→ **Trecho citado**:
★ ★ ★ ★ ★ ★ ★

Tales de Mileto e o Naufrágio da Filosofia Naturalista — Uma Refutação Pressuposicionalista, por Yuri Andrei Schein
Quando Tales de Mileto olhou para a vastidão do cosmos e concluiu que “tudo é água”, não podemos deixar de admirar, com uma risada piedosa e compassiva, a ousadia do homem em querer abarcar a realidade com um balde vazio. Sua tentativa de estabelecer um archê, um princípio absoluto e fundamental do universo, com base na observação empírica e na especulação racional sem revelação, é o testemunho inaugural da tragédia do pensamento autônomo. E não por acaso, a anedota mais famosa a seu respeito nos informa que, enquanto contemplava as estrelas, caiu em um poço — uma parábola literal da condição epistemológica da humanidade sem Deus.
I. A Metafísica do Dilúvio: “Tudo é água”
A proposta de Tales de que a substância fundamental de tudo é água deve ser recebida com a mesma seriedade com que escutamos uma criança dizendo que o universo é feito de chocolate. Para um pressuposicionalista, essa ideia é não apenas errada, mas categoricamente absurda, porque parte de um fundamento epistemológico falido: a razão autônoma. Como observa Gordon Clark, “A razão humana não pode, por si mesma, dar conta do universo. Qualquer sistema baseado na autonomia humana é logicamente incoerente e epistemologicamente impotente” (Clark, A Christian View of Men and Things).
O problema com a afirmação de Tales não está apenas na falibilidade da observação empírica (embora isso já fosse suficiente), mas na pretensão gnóstica de conhecer a natureza última da realidade sem uma Palavra de Deus revelada. A água, enquanto elemento mutável e contingente, não pode fundamentar um cosmos ordenado e inteligível. Somente o Deus triúno das Escrituras, cuja mente é a fonte da lógica e da ordem, pode fornecer as condições para o conhecimento. Ao invés disso, Tales constrói sua metafísica sobre aquilo que é essencialmente fluido, instável, e impotente para sustentar qualquer necessidade lógica.

★ ★ ★ ★ ★ ★ ★

→ **Material fornecido**:
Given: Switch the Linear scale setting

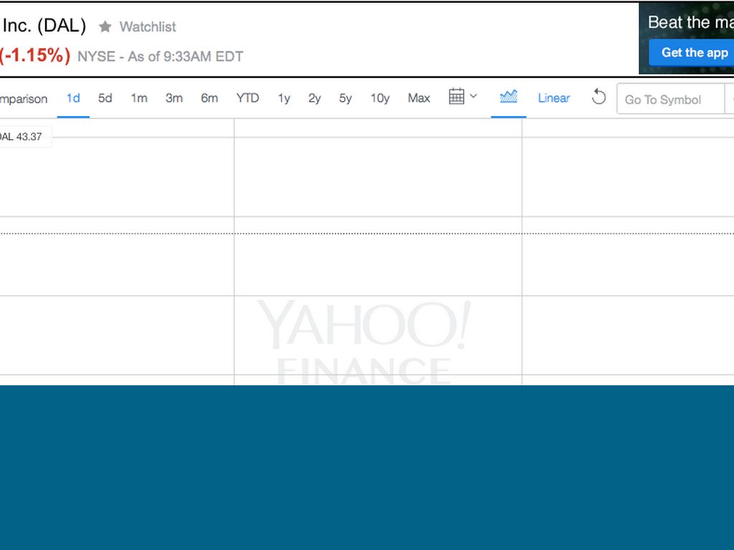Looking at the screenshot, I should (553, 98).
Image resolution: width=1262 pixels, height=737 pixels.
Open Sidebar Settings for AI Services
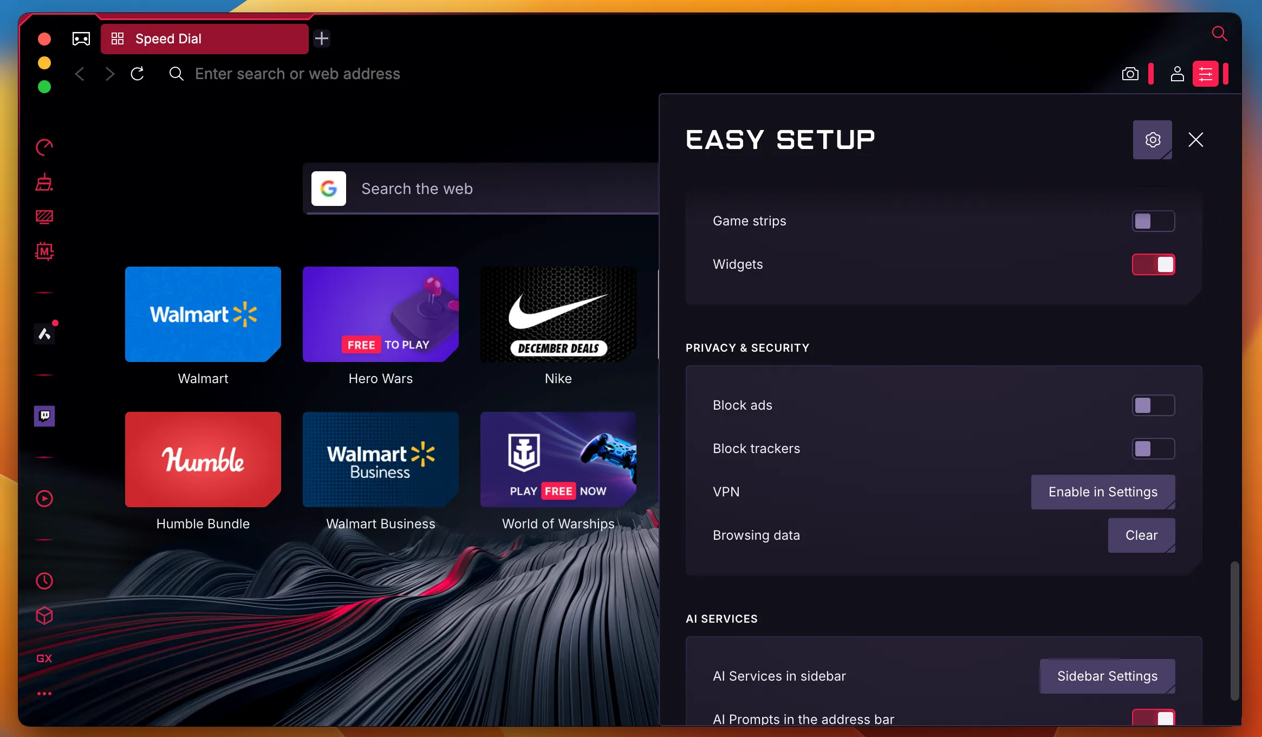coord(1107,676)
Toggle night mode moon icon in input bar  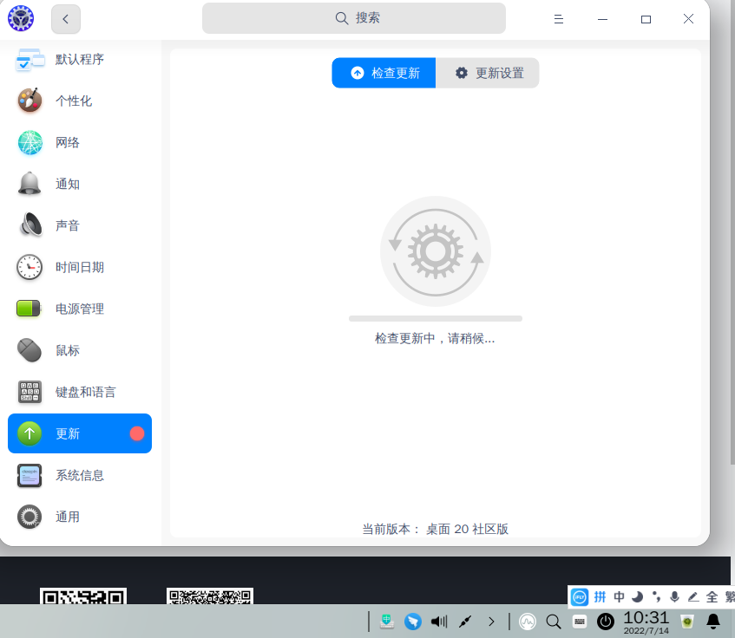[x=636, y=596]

★ ★ ★ ★ ★ ★ ★

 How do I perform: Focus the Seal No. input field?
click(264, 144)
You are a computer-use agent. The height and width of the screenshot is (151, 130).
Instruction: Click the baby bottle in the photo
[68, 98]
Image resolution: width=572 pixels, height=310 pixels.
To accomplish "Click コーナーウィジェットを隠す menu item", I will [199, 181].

★ ★ ★ ★ ★ ★ ★

→ **Problema proposto 1**: Devolva, do texto sobre Tales de Mileto, o trecho que vai de "Tales de Mileto e" a "humanidade sem Deus.".
→ **Problema proposto 2**: No texto sobre Tales de Mileto, o que aconteceu com ele enquanto contemplava as estrelas?
→ **Problema proposto 3**: Escreva a continuação do texto sobre Tales de Mileto a partir do ponto em que ele termina.
Não é preciso usar os dados para resolver nada.

→ **Resultado do exercício 1**:
Tales de Mileto e o Naufrágio da Filosofia Naturalista — Uma Refutação Pressuposicionalista, por Yuri Andrei Schein
Quando Tales de Mileto olhou para a vastidão do cosmos e concluiu que “tudo é água”, não podemos deixar de admirar, com uma risada piedosa e compassiva, a ousadia do homem em querer abarcar a realidade com um balde vazio. Sua tentativa de estabelecer um archê, um princípio absoluto e fundamental do universo, com base na observação empírica e na especulação racional sem revelação, é o testemunho inaugural da tragédia do pensamento autônomo. E não por acaso, a anedota mais famosa a seu respeito nos informa que, enquanto contemplava as estrelas, caiu em um poço — uma parábola literal da condição epistemológica da humanidade sem Deus.

→ **Resultado do exercício 2**: Ele caiu em um poço.

→ **Resultado do exercício 3**:
Vincent Cheung corretamente aponta que “não há conhecimento fora da revelação divina. Todas as outras tentativas são fantasias delirantes que inevitavelmente colapsam sob sua própria incoerência” (Cheung, Ultimate Questions). Se “tudo é água”, então inclusive o próprio Tales — e sua mente, seus pensamentos, sua lógica — são apenas variações líquidas de H2O. Mas como pode um copo de água formular silogismos? Como pode um rio fazer inferência dedutiva? A ideia é tão ridícula quanto filosoficamente suicida.
II. A Água que Afoga a Lógica
Se tudo é água, então não existe uma distinção real entre sujeito e objeto, entre premissas e conclusões, entre proposições e estados mentais. Van Til frequentemente lembrava que “a mente do incrédulo está em guerra contra Deus e, portanto, em guerra contra a razão” (Van Til, The Defense of the Faith). Ao negar a distinção criador-criatura, Tales inevitavelmente destrói a racionalidade. Afinal, se a água é a substância fundamental do universo, então a mente humana não passa de uma reorganização de partículas líquidas — e a lógica seria apenas uma corrente que flui de maneira arbitrária em diferentes cérebros.
Greg Bahnsen, com seu estilo cortante, afirma que “todo pensamento que rejeita o Deus bíblico como ponto de partida inevitavelmente se destrói em contradições internas” (Bahnsen, Always Ready). E este é o caso de Tales: ao tentar explicar tudo com base na água, ele não consegue sequer justificar sua própria afirmação. Qual é a regra lógica que permite derivar proposições universais a partir da observação de líquidos? O que garante que a estrutura do pensamento não é tão instável quanto as ondas do mar?
Não há, na cosmovisão de Tales, qualquer justificação para o uso da lógica, da ciência, da moral, ou mesmo da linguagem. Se tudo é água, então inclusive esta proposição (“tudo é água”) dissolve-se em si mesma. A epistemologia de Tales é como um navio feito de gelo navegando sob o sol — condenada a derreter sob a luz da verdade revelada.
III. O Engano dos Princípios Naturais
A escolha da água como princípio primeiro demonstra, além da arrogância, a ignorância espiritual de Tales. Ele olha para a criação e não reconhece o Criador. Como Paulo afirma: “os homens suprimem a verdade pela injustiça” (Rm 1:18). Em lugar de adorar ao Deus eterno, adoram os elementos criados — seja a água, o fogo, o ar, ou o átomo. A filosofia grega, desde seu início, é um culto idólatra disfarçado de sabedoria.
Clark observa que “a única alternativa à revelação divina é o irracionalismo” (Clark, Three Types of Religious Philosophy). E de fato, Tales inaugura uma tradição em que o homem tenta explicar o todo com base na parte; o eterno com base no temporal; o necessário com base no contingente. Isso é não apenas irracional, mas blasfemo. Tales não apenas estava errado — ele estava rebelando-se contra a luz que todo homem possui, a qual testifica claramente que há um Criador pessoal, racional e soberano (Sl 19:1-4).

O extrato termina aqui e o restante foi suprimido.